Physical characteristics
- Source: divide between Green River and French Broad River
- • location: about 0.25 miles east of Green River Gap
- • coordinates: 35°09′47″N 082°35′06″W﻿ / ﻿35.16306°N 82.58500°W
- • elevation: 2,720 ft (830 m)
- Mouth: Broad River
- • location: about 0.5 miles upstream of Pores Ford Bridge
- • coordinates: 35°15′29″N 081°58′10″W﻿ / ﻿35.25806°N 81.96944°W
- • elevation: 720 ft (220 m)
- Length: 58.2 mi (93.7 km)
- Basin size: 241.02 square miles (624.2 km^{2})
- • location: Broad River
- • average: 520.59 cu ft/s (14.741 m^{3}/s) at mouth with Broad River

Basin features
- Progression: northeast then southeast
- River system: Broad River
- • left: Long Rock Branch Uncles Creek Falls Creek Meetinghouse Creek Rock Creek Joe Creek Vernon Creek Freeman Creek Laurel Creek Beek Creek Hill Branch Mill Creek Hungry River Pulliam Creek Gadd Creek Laurel Branch Brights Creek Panther Creek Rotten Creek Britten Creek Walnut Creek
- • right: South Prong Green River Shoal Branch Bear Wallow Creek Aaron Creek Phillips Creek Falling Creek Terry Creek Davis Creek Jones Creek Camp Creek Cove Creek Little Cove Creek Silver Creek Wheat Creek White Oak Creek
- Waterbodies: Lake Summit Lake Adger

= Green River (North Carolina) =

Stream in North Carolina, USA

The Green River is a dam-release river that flows through the mountains of North Carolina, south of Asheville. The Green has numerous tributaries, but much of its water flows from a confluence with Big Hungry Creek. The Green River itself is a tributary of the Broad River alongside other major tributaries such as the First Broad, Second Broad, and North Pacolet rivers. The river is dammed to form Lake Summit, in Tuxedo, North Carolina, and Lake Adger near Mill Spring, NC. The Green River is named for its deep green color but runs brown after heavy rains.

==Landscape==

The Green River begins in the Blue Ridge Mountains of North Carolina and flows through the Blue Ridge Escarpment into the Piedmont.
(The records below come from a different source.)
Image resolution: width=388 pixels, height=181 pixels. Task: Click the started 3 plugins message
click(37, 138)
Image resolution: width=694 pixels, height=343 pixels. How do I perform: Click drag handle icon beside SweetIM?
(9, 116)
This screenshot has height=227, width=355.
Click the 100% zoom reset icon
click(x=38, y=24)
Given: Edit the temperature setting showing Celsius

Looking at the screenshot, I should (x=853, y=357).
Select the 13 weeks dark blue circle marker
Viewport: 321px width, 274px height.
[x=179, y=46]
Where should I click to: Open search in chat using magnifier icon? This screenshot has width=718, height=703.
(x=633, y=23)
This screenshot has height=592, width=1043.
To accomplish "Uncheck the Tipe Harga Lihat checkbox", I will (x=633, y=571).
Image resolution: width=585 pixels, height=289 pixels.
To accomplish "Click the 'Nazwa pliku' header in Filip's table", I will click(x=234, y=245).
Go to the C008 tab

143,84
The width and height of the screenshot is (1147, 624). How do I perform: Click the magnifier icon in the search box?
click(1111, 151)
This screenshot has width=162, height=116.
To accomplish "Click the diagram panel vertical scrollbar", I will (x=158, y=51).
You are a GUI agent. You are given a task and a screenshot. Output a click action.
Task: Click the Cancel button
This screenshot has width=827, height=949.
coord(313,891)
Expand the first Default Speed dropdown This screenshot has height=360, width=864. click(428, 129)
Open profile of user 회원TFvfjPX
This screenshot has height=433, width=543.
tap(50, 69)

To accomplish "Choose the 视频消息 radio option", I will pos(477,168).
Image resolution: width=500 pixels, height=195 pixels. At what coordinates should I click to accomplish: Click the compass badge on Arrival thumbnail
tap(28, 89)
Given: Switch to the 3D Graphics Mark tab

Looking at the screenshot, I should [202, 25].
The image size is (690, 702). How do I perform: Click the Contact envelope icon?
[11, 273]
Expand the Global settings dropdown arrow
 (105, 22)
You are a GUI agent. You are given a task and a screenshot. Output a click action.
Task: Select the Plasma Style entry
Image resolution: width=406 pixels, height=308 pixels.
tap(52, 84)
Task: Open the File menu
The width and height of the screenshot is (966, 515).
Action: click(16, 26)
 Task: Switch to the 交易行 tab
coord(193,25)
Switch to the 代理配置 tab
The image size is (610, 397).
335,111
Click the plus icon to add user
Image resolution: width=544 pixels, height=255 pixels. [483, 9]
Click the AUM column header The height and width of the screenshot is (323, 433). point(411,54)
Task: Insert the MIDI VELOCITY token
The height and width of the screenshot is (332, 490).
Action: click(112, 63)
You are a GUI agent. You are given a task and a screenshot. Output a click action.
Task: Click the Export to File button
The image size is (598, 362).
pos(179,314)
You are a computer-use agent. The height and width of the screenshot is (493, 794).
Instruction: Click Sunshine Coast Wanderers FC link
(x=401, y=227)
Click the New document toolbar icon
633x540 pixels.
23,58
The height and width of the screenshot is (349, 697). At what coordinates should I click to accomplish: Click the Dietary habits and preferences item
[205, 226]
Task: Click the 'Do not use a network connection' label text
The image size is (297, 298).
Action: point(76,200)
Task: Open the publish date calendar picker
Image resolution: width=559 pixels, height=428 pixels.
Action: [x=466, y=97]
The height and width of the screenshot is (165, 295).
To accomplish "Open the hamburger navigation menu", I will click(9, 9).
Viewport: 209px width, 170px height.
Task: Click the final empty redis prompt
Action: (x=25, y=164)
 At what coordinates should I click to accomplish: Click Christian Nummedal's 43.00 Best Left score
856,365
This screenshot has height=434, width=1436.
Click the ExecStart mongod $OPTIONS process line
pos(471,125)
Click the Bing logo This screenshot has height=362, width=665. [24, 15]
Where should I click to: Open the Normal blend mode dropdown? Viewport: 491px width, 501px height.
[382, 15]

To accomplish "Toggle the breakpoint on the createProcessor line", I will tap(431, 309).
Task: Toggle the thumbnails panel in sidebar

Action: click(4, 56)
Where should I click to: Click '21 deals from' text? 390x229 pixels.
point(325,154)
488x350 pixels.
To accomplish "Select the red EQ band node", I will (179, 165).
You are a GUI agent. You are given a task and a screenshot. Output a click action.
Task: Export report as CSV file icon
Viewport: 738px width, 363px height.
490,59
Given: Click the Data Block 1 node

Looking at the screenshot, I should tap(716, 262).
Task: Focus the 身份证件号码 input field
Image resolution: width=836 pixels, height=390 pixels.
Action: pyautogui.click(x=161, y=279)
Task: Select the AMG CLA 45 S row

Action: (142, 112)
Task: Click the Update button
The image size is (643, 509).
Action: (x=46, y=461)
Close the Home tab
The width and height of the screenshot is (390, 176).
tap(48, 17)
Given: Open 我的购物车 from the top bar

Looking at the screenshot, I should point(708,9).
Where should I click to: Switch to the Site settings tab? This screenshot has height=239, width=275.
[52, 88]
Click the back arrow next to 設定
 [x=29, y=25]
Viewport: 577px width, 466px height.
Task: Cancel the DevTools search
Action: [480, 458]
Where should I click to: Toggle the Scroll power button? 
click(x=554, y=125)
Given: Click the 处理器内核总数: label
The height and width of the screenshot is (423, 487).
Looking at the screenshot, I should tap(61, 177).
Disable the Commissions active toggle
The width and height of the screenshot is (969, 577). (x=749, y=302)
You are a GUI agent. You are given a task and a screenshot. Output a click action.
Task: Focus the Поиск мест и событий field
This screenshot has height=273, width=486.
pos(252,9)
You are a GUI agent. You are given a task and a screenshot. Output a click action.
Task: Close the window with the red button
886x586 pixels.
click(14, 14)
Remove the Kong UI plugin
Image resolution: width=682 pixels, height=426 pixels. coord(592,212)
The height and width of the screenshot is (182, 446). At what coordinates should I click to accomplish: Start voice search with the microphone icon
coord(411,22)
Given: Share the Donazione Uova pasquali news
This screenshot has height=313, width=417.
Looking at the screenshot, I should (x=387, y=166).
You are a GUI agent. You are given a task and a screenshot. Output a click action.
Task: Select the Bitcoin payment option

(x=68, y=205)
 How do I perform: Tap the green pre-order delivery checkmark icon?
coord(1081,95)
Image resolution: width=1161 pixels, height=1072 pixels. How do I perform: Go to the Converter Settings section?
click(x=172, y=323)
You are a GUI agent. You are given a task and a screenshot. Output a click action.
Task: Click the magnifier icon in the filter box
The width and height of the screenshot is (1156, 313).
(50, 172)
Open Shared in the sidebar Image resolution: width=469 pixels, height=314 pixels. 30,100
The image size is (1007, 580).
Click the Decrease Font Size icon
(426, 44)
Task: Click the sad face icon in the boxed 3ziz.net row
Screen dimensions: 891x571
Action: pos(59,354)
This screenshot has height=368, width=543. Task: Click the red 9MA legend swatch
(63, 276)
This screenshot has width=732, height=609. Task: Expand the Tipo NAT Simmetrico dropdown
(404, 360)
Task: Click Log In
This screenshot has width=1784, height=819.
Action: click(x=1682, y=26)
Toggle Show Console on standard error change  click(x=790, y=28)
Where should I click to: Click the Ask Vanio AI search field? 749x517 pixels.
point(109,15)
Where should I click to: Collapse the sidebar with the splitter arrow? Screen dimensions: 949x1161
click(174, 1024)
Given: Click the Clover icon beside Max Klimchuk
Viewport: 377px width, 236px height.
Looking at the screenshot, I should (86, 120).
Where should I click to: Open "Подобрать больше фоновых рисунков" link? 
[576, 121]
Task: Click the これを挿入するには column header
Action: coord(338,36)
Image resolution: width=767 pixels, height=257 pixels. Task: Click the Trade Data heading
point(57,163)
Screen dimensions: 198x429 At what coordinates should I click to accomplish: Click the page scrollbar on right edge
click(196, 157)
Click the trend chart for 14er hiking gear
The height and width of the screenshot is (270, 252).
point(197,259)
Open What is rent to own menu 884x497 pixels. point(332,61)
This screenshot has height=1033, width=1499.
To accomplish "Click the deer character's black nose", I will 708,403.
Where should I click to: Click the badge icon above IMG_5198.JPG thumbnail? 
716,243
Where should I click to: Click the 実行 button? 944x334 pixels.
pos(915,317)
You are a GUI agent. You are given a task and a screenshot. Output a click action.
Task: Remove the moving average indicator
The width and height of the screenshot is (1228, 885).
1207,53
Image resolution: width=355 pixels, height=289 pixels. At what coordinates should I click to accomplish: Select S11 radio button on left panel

The river basin itself is not mainly sediment, but rather consists of metamorphic rock. The humid subtropical climate provides for moderate temperatures and relatively mild winters. The precipitation for the areas around the Green River typically ranges from 100 to 140 centimeters annually.

== Catchment and watershed ==
The Green River contains a catchment area measuring around 3.97 km² that takes up space within both Henderson and Polk counties. The catchment receives 1,280.50 mm mean annual precipitation, and maintains an average temperature of 15.14 C°.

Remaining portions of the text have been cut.